Properties of Carbon Nanotubes: An ab Initio Study Using Large Gaussian Basis Sets and Various DFT Functionals

Abstract

The structural, electronic, dielectric, and elastic properties of zigzag and armchair single-walled carbon nanotubes are investigated at different DFT levels (LDA, GGA, hybrids) with Gaussian type basis sets of increasing size (from 3-21G to 6-1111G(2d,f)). The longitudinal and transverse polarizabilities are evaluated by using the Coupled Perturbed Hartree–Fock and Kohn–Sham computational schemes, which take into account the orbital relaxation through a self-consistent scheme. It is shown that the difference between the frequently adopted SOS (sum over states, uncoupled) and the fully coupled results is far from being negligible and varies as a function of the tensor component and the adopted functional. Helical symmetry is fully exploited.
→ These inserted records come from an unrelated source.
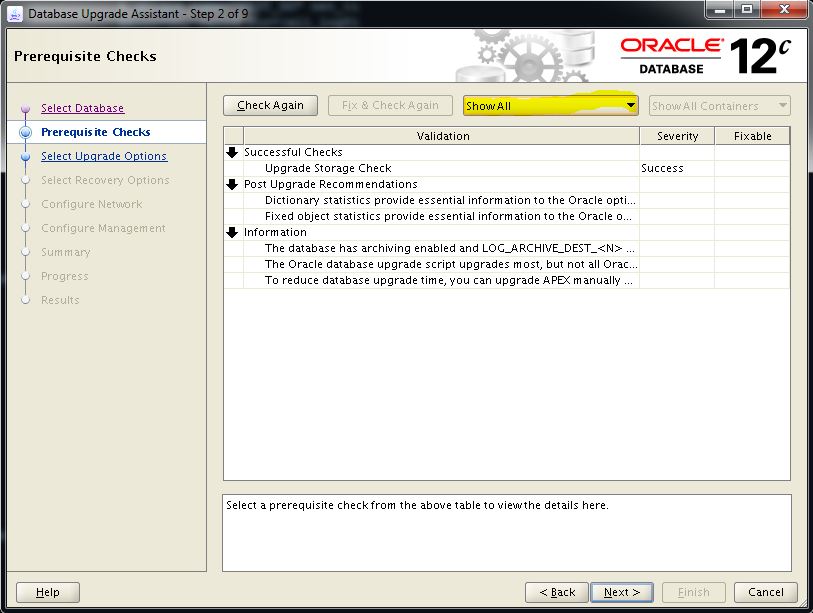Cancel the upgrade assistant
Viewport: 813px width, 613px height.
coord(765,592)
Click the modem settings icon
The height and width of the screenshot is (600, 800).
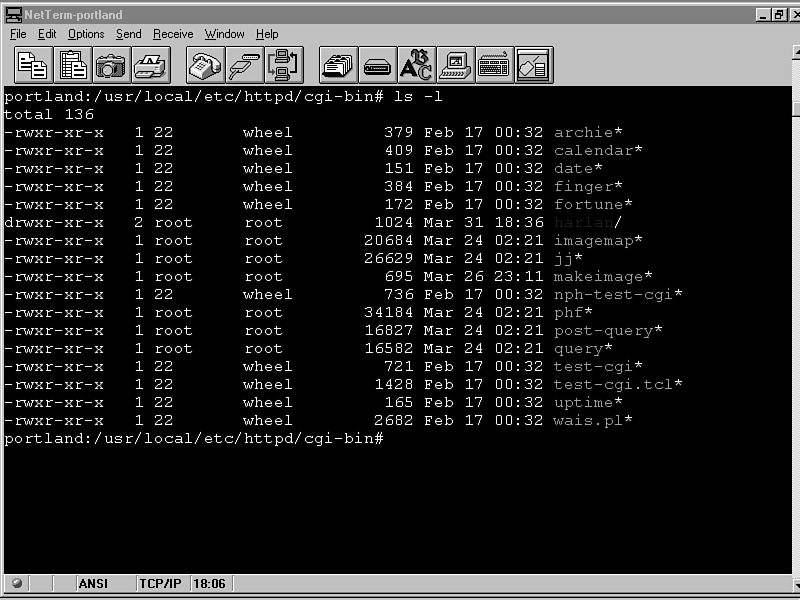[377, 65]
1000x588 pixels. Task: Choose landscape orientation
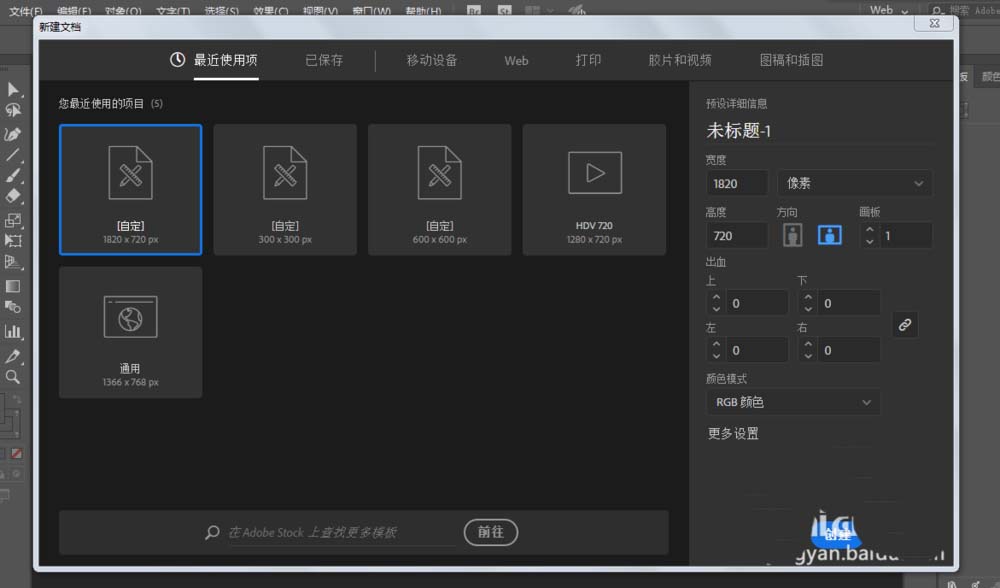pos(829,235)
This allows simulation of tubes larger (up to 140 atoms in the unit cell) than in previous studies by using extended basis sets and severe computational conditions. All the 12 functionals considered here provide similar results for the structural and the elastic properties and for the relative stability among nanotubes and with respect to graphene. On the contrary, the stability with respect to diamond, which has a quite different density than that of nanotubes, sensitively depends on the adopted functional. The band gap and the longitudinal polarizability are strongly dependent on the level of approximation: hybrid functionals provide the least deviation from experimental data. In general, data obtained for (n, n), (3n, 0), (3n + 1, 0), and (3n + 2, 0) rolling directions approach the slab limit for large radii following four distinct trends.